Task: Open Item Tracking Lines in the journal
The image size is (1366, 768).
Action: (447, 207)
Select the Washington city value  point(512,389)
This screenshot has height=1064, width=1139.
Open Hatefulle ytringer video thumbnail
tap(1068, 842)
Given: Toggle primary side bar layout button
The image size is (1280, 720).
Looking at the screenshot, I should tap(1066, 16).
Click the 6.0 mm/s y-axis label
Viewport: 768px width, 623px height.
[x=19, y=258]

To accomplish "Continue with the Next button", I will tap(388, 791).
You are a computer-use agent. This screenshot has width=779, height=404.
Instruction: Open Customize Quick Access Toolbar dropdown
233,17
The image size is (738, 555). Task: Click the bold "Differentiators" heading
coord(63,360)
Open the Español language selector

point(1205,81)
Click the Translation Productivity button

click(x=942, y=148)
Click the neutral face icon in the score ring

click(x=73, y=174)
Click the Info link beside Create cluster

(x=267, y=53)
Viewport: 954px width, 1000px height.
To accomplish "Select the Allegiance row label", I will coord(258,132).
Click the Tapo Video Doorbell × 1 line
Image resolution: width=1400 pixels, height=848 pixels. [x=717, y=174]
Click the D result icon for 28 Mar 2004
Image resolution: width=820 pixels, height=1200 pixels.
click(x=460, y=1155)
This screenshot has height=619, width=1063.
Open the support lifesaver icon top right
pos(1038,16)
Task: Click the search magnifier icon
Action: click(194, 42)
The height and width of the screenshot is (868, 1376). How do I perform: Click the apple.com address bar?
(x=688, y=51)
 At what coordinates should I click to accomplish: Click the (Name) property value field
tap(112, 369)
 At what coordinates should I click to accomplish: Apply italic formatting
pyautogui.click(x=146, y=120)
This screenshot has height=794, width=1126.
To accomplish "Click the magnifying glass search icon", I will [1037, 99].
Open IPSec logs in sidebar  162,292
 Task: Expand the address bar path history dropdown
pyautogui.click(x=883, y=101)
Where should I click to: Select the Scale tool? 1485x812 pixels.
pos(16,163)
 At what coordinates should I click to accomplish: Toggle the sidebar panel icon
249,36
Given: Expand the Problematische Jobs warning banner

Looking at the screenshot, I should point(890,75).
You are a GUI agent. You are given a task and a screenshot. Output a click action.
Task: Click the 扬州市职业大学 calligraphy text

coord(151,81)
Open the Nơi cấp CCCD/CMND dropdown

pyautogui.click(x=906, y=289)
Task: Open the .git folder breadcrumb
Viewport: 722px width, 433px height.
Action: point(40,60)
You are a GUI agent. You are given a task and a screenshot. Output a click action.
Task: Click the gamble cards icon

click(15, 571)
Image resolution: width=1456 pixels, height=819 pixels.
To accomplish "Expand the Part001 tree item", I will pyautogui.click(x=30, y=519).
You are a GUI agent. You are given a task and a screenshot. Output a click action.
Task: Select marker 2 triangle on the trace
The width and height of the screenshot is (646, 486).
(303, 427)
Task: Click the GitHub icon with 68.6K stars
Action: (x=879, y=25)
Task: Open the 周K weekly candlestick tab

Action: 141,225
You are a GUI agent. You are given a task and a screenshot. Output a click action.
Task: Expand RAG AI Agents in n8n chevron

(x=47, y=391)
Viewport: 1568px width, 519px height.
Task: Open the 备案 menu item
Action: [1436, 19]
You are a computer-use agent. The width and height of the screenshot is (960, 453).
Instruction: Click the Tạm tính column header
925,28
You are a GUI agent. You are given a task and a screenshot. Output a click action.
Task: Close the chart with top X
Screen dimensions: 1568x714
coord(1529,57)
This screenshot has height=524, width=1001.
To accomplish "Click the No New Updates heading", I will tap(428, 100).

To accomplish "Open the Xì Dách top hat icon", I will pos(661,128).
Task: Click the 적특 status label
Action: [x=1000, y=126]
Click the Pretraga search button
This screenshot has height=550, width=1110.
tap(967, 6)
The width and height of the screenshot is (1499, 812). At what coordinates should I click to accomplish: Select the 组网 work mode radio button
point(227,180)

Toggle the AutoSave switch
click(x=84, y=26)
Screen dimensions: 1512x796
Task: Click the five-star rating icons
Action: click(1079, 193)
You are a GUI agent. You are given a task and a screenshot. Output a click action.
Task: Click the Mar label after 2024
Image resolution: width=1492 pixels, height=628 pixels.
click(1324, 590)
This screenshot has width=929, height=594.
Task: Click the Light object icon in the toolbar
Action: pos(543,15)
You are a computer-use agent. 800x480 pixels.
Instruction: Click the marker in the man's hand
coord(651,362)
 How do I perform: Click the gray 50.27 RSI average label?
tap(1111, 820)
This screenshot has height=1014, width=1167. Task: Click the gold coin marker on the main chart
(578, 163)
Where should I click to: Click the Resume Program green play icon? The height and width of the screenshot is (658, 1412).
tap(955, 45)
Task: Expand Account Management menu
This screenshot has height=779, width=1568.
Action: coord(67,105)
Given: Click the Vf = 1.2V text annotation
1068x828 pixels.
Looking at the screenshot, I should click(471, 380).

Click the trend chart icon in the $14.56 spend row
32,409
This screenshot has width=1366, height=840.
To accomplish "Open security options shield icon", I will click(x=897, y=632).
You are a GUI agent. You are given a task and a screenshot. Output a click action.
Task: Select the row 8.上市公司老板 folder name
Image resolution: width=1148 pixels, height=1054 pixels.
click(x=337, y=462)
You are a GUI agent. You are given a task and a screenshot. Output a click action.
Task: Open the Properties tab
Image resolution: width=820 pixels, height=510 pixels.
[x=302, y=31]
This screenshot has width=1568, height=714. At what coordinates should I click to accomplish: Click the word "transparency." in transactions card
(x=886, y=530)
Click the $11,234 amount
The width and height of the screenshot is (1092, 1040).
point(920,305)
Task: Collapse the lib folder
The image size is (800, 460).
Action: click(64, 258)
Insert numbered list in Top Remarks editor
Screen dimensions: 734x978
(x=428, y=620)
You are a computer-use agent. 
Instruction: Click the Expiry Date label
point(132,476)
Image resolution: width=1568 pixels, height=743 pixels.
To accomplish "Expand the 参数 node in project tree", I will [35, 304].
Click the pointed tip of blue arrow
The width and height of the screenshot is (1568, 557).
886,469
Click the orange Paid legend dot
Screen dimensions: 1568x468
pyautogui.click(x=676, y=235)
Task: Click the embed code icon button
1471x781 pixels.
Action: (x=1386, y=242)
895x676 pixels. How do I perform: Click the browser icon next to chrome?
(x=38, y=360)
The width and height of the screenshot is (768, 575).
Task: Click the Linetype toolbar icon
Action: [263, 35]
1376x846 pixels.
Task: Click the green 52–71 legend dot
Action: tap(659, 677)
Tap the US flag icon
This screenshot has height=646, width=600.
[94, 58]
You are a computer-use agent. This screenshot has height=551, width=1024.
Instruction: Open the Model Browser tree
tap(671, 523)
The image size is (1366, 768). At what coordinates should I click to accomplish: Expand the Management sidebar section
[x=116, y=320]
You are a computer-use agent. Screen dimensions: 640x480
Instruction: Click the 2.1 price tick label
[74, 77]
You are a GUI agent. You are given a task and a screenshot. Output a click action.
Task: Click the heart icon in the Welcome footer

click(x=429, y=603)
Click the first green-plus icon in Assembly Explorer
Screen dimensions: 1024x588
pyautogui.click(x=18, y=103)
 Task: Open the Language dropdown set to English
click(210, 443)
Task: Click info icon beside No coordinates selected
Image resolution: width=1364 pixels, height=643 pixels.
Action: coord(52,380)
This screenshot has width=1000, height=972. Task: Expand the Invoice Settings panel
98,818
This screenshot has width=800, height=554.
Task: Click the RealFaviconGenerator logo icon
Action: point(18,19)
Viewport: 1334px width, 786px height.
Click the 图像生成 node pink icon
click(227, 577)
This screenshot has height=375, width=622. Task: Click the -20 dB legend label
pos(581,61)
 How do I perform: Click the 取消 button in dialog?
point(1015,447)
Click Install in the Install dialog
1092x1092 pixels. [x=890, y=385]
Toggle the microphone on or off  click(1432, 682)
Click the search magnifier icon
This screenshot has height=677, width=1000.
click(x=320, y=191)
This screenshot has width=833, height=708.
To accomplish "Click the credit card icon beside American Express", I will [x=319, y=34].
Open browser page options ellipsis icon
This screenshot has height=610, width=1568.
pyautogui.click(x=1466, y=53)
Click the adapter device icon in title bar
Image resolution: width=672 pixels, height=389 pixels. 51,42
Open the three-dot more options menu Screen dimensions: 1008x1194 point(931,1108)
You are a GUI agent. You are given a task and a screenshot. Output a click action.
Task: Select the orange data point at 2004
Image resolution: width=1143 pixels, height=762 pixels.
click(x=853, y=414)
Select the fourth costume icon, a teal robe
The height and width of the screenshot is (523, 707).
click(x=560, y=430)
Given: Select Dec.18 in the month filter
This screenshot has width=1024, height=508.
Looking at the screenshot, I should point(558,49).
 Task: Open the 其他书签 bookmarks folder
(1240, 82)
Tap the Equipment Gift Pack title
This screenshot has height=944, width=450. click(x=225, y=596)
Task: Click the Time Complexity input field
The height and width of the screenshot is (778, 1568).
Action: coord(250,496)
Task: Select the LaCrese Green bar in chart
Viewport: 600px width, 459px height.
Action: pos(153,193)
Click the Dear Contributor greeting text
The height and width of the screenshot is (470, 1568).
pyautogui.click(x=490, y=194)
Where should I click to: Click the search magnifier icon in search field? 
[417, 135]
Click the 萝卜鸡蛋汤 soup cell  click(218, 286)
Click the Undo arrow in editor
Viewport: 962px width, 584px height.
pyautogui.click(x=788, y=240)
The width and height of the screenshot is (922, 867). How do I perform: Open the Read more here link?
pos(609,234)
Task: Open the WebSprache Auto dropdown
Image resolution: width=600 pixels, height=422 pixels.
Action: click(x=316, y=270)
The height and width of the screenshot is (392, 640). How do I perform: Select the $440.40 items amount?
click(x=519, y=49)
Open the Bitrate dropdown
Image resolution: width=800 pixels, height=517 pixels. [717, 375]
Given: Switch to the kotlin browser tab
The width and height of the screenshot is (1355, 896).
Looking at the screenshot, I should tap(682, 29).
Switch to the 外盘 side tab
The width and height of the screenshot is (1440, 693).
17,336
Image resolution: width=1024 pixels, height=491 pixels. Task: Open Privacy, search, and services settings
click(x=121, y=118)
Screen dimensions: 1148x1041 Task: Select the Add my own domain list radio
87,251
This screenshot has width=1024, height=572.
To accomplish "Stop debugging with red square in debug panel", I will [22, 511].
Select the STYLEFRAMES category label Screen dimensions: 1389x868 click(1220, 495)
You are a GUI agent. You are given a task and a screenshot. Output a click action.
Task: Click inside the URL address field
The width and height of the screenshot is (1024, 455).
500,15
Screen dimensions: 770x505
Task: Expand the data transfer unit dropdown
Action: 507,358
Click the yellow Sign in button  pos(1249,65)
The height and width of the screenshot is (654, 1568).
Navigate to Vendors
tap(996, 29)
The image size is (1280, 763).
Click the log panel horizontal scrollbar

····················

**Exercise brief**:
Once the line with "Navigate to Vendors" is found, write out that line and every one after it through the last line of the records, exactly and with nothing else.

**Answer box**:
Navigate to Vendors
tap(996, 29)
The image size is (1280, 763).
Click the log panel horizontal scrollbar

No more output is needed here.